Illusion of Control
Present a single estimate, and the conversation becomes about whether it's too expensive.
That's how I used to do it. One plan, the one I thought was optimal. How does this look? The client scans the numbers top to bottom. Can we cut this part? Negotiation begins. We cut. We agree. But nobody feels good about it. Not the side that cut, not the side that got cut.
At some point I realized: just give them options. Two tiers, three tiers, Plan A and Plan B. Let the client choose.
I read Sheena Iyengar's "The Art of Choosing" some time after that. There was an experiment in a nursing home. One group of residents got to decide how to arrange their furniture, take care of a plant, choose which night to watch a movie. Trivial choices. That group was more active, more social, and 18 months later, their mortality rate was much lower than the group whose staff handled everything. The choices were small. But the feeling of having chosen kept people alive.
It's not about whether you actually have control. It's about whether you perceive that you do. Even animals are the same way.

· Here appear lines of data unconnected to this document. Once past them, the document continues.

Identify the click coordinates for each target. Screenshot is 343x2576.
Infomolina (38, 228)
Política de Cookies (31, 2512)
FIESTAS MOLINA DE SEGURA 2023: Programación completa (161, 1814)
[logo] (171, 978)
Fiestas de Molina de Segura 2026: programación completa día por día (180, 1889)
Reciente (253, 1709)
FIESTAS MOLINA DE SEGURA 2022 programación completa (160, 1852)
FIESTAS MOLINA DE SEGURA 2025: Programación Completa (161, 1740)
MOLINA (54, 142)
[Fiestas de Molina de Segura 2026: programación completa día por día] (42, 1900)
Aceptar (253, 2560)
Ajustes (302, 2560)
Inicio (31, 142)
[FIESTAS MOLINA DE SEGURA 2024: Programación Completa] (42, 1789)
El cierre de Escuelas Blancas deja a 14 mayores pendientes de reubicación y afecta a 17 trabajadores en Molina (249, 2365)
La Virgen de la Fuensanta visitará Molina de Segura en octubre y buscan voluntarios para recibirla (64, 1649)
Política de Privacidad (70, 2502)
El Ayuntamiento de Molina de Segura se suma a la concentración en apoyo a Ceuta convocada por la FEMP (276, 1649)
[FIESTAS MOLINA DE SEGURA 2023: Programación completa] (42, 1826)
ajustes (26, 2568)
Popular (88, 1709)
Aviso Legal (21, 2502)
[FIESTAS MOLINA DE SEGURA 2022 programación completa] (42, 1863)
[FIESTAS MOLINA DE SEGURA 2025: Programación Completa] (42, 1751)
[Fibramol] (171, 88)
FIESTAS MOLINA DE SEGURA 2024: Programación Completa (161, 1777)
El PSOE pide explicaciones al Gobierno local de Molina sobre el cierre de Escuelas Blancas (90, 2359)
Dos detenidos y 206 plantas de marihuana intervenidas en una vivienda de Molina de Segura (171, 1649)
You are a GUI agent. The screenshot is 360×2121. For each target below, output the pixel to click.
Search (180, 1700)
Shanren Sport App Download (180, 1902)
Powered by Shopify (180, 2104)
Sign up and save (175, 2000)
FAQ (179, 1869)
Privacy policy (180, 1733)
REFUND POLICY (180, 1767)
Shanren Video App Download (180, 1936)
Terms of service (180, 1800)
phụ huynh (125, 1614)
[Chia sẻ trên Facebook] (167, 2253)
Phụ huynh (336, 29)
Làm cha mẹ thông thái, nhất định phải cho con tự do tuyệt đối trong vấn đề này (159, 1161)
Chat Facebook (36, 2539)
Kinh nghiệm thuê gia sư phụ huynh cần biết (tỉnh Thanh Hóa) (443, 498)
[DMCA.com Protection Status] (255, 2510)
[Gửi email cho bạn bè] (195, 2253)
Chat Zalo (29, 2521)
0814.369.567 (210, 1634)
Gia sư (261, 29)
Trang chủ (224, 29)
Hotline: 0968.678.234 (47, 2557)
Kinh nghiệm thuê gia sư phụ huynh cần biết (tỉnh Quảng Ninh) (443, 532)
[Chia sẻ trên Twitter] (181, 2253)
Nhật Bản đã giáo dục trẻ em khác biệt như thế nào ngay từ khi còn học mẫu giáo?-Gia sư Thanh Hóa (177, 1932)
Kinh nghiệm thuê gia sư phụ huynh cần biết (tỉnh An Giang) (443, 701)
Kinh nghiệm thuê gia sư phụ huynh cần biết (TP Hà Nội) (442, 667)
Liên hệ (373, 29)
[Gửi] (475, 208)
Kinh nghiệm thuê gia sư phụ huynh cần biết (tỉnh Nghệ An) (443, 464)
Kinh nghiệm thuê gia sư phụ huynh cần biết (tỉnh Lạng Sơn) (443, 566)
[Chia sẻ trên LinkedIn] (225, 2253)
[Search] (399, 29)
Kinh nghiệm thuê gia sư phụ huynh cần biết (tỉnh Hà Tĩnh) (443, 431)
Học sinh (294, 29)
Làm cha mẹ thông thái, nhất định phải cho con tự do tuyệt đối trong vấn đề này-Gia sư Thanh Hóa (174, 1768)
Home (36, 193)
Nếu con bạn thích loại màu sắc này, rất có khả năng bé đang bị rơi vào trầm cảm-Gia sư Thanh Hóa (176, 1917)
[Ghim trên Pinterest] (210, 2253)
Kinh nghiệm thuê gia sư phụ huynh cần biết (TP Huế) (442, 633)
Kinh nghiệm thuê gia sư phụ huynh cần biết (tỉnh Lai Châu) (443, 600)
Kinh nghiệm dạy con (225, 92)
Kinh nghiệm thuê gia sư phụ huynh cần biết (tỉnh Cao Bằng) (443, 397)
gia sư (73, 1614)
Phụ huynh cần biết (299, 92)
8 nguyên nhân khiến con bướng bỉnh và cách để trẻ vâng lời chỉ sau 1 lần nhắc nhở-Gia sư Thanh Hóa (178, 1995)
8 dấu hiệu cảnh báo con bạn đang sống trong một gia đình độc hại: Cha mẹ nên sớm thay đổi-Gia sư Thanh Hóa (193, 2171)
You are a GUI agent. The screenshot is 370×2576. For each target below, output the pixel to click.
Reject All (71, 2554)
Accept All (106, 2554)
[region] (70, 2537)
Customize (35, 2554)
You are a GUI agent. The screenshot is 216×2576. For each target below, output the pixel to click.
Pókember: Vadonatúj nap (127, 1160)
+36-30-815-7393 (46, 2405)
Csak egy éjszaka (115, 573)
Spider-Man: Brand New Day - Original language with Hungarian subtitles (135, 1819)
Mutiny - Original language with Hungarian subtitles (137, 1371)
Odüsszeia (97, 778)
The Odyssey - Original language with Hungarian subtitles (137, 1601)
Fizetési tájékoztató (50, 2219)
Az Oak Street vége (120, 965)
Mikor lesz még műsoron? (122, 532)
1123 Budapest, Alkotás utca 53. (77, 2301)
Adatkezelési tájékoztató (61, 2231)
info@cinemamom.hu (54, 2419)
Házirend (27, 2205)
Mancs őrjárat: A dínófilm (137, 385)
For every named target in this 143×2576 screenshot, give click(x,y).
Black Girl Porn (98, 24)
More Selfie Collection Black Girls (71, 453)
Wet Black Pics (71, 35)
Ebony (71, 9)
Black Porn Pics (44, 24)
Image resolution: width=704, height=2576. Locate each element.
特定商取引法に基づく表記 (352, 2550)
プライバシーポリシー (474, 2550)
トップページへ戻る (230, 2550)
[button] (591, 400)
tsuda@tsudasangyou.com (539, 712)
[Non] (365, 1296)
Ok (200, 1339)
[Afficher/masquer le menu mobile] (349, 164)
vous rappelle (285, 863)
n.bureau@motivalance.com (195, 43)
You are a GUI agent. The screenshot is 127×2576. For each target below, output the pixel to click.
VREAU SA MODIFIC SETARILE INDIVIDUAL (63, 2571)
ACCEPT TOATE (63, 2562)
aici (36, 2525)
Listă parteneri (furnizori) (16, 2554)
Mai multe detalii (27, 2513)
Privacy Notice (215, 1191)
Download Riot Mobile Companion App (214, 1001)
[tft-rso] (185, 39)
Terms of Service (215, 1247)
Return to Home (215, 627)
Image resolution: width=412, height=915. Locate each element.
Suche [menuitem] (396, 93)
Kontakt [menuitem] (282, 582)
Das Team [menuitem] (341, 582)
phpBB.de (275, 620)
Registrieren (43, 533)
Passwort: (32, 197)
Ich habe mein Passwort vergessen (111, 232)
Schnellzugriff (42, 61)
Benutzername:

Once I started including options in estimates, the dynamic changed. Clients compare plans, evaluate trade-offs themselves, and choose. I'm not steering them. Every plan is designed so I can deliver whichever they pick. But the fact that they chose changes their sense of buy-in. Win rates went up.
The jam experiment is the interesting part. Iyengar set up a tasting booth at a supermarket. Some days, 24 varieties. Other days, 6. The large display drew more people. But the small display sold ten times more. Too many choices backfire.
Estimates work the same way. Line up five or six plans and the client freezes. Two or three. That's the limit. You give options to hand over a sense of control. Not to drown them in choices.
As for me, inside a repository I feel in control. In life, I don't.